Authored by airlied on Jun 25 2018, 7:21 PM.

Details

Reviewers
chandlerc
Summary

with AMDGPU we end up having 208 passes to initialise, this
makes the loop over LastUser in PMTopLevelManager::setLastUser
appear quite high on the CPU usage. Since we have to initialise
the context and pass for every shader due to threading, we
see this quite often.

In a test of initing a bunch of shaders and exiting, this takes
the runtime down from 2.3s to 2.2s since the MapVector has
more efficient iterating.

Diff Detail

Repository
rL LLVM

Event Timeline

airlied created this revision.Jun 25 2018, 7:21 PM
mareko added a subscriber: mareko.Jun 29 2018, 11:39 AM
chandlerc requested changes to this revision.Jul 6 2018, 7:08 PM

I really don't think this is the right approach.

First, this is fundamentally a more expensive data structure than DenseMap. I'm honestly surprised that *any* query pattern is actually faster with it, but I can understand why your particular one happens to be faster. But it does make every other code path a bit slower. It doesn't really seem like the right tradeoff for all of LLVM, especially given that this doesn't even help *that* much.

If you want to fix this, you should fix the bad algorithm in setLastUser. We already have an inverse map, so there should be some way that simply doesn't iterate over the entire thing in this way.

But honestly, I'm not sure its worth spending a lot of time tuning this. If you see lots of overhead due to these kinds of pass management infrastructure, I would *strongly* suggest working on moving to the new pass manager. It fundamentally doesn't have these pitfalls. So far no one has stepped forward to work on making this happen for the code generator, but it really does need to happen...

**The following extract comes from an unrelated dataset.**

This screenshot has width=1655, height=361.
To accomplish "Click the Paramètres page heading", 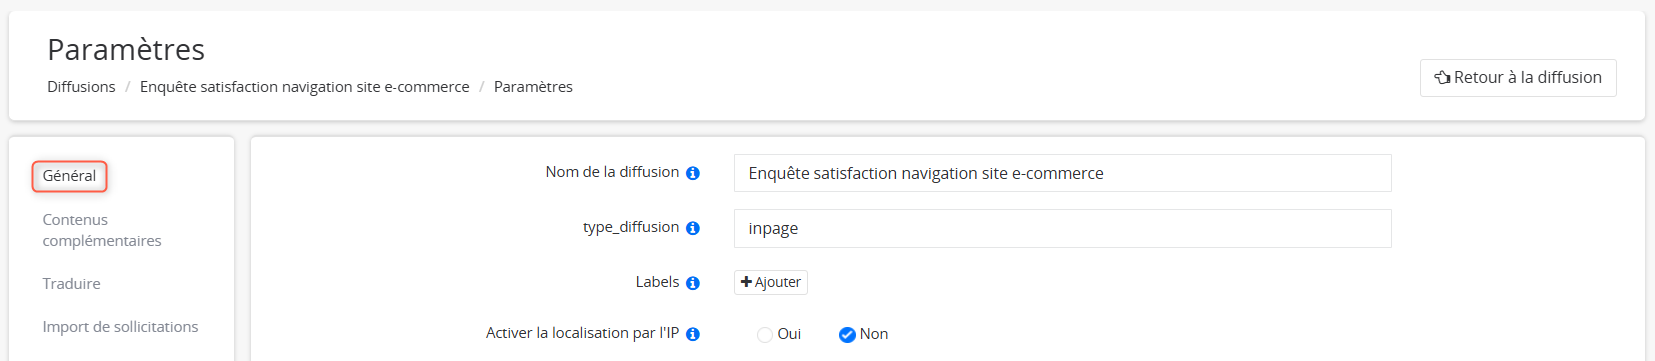I will tap(126, 49).
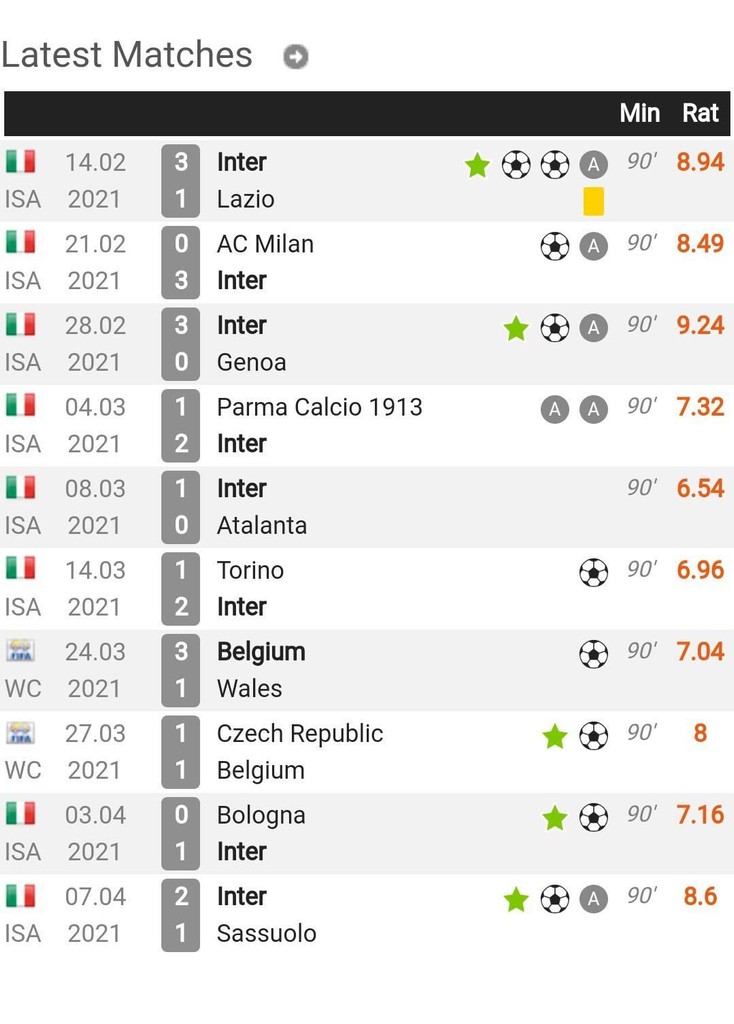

This revision now requires changes to proceed.Jul 6 2018, 7:08 PM
airlied abandoned this revision.Jul 9 2018, 4:27 PM

Thanks for the review, Chandler,

Yes it does appear as if the amdgpu usage pattern is a bit special here, I've spent some time getting patches into the mesa side to avoid recreating the pass managers so often and it removes the needs for this.

Dave.

foad added a subscriber: foad.Nov 30 2020, 3:53 AM

If you want to fix this, you should fix the bad algorithm in setLastUser. We already have an inverse map, so there should be some way that simply doesn't iterate over the entire thing in this way.

I've done this in D92309.